At what point does regulation of a guaranteed right become frustration of that right?
...To "regulate" is one thing, but to intentionally "frustrate" through delay would be a totally different animal, wouldn't it? For example: To require a handgun be registered on puchase would be "regulation" in my mind, but to require a waiting period, or limit the number of handguns purchased in a specific period of time would be to delay and "frustrate". At what point does regulation of a guaranteed right become frustration of that right?...That will all have to be hashed out in court, based on the circumstances of the particular case. But if we get the "strict scrutiny" standard, everything will be evaluated according to that standard.
So we'll be right back to the three prongs of the test I referred to: compelling governmental interest; narrowly tailored; and least restrictive.
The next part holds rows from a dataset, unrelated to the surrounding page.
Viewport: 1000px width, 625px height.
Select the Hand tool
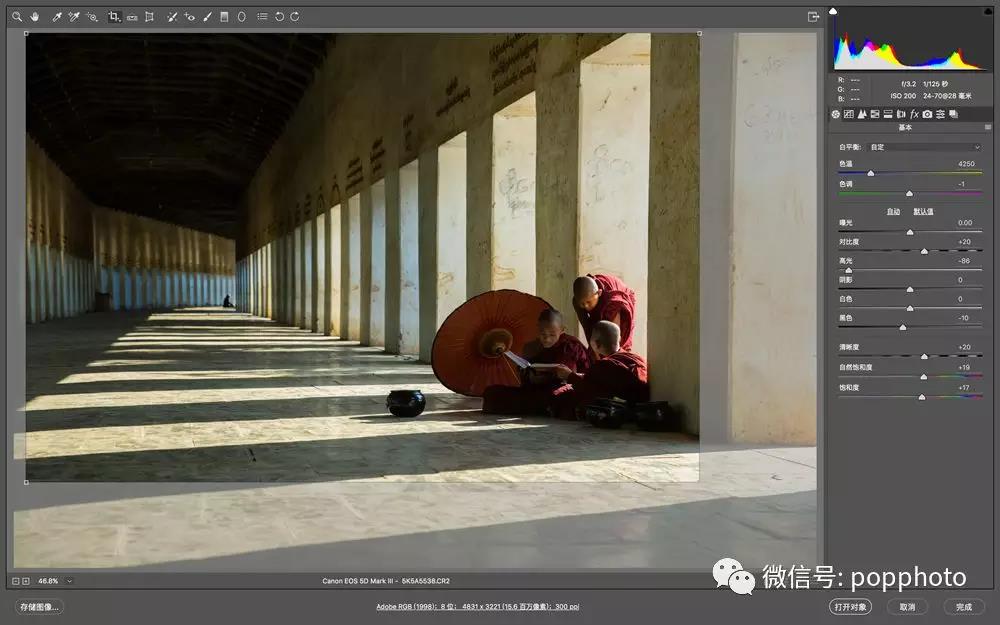tap(35, 17)
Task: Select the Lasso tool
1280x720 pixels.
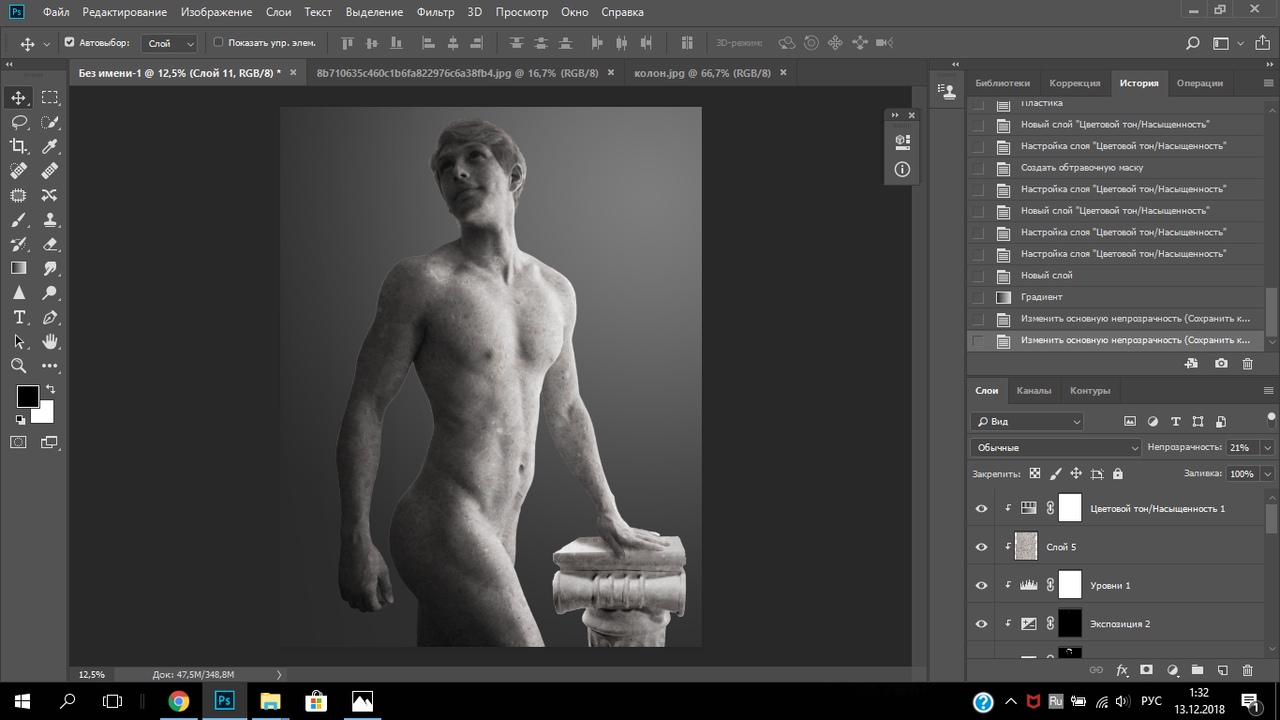Action: pyautogui.click(x=18, y=122)
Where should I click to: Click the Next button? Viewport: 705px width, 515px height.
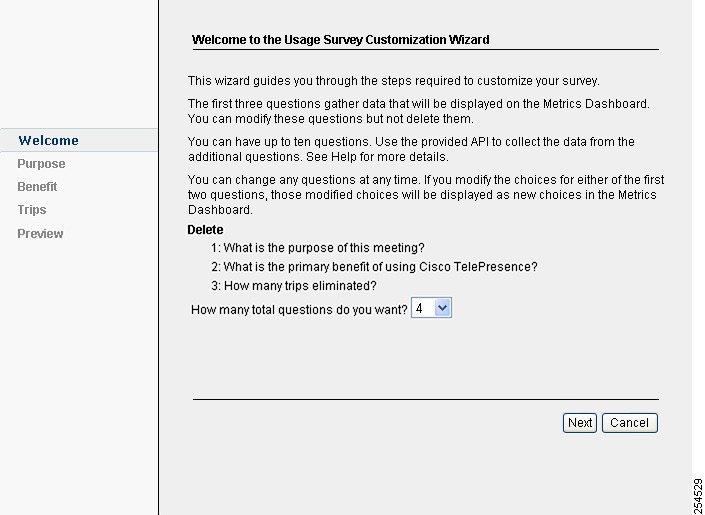(x=580, y=423)
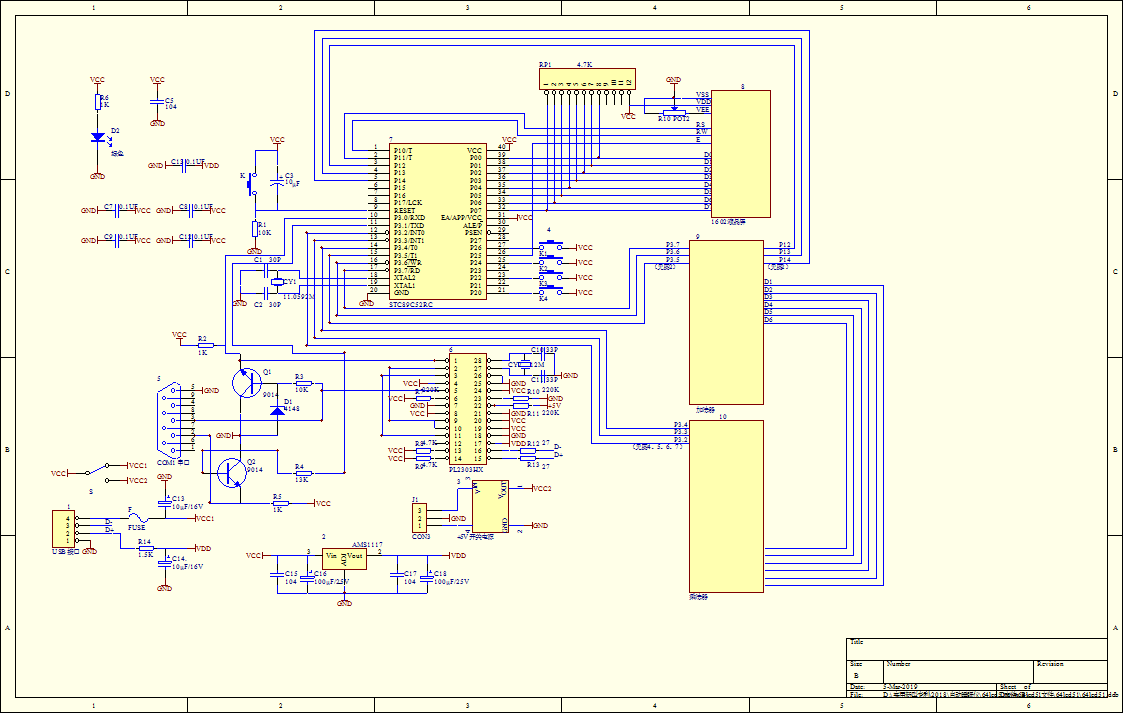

The government will get to try to make its cased based on that paradigm, and we'll need to try to rebut it. But I don't think we'll see any parsing of the word "infringed."
For example, it's been like that in 1st Amendment cases. That Amendment uses the word "abridged" with regard to the freedom of press and speech. And the cases (which tend to involve such things as requirements for permits for assemblies and parades or injunctions regarding proximity of abortion protesters to abortion clinics) still focus on the elements of the strict scrutiny standard -- not the meaning of "abridged."
So I guess if you need to reconcile the cases to the word, it's not an abridgment for 1st Amendment cases, nor an infringement for 2nd Amendment cases, if it passes the strict scrutiny test. At least that is the practical result.
d90king
4th May 2009, 18:55
Frank, wouldn't they use the definition/interpretation of the word based on its definition at the time that the document was written?
...wouldn't they use the definition/interpretation of the word based on its definition at the time that the document was written?In fact in Heller Scalia writes:
"In interpreting this text, we are guided by the principle that “[t]he Constitution was written to be understood by the voters; its words and phrases were used intheir normal and ordinary as distinguished from technical meaning.” United States v. Sprague, 282 U. S. 716, 731 (1931); see also Gibbons v. Ogden, 9 Wheat. 1, 188 (1824). Normal meaning may of course include an idiomatic meaning, but it excludes secret or technical meanings that would not have been known to ordinary citizens in the founding generation...."
But the decision in Heller doesn't turn or rely on an analysis of the meaning of "infringe." The meanings of other words in the prefatory clause and operative clause to reach the conclusion that the 2nd Amendment describes an individual right. However, the majority in Heller expressly says that the right, like the rights protected under the 1st Amendment, is not unlimited.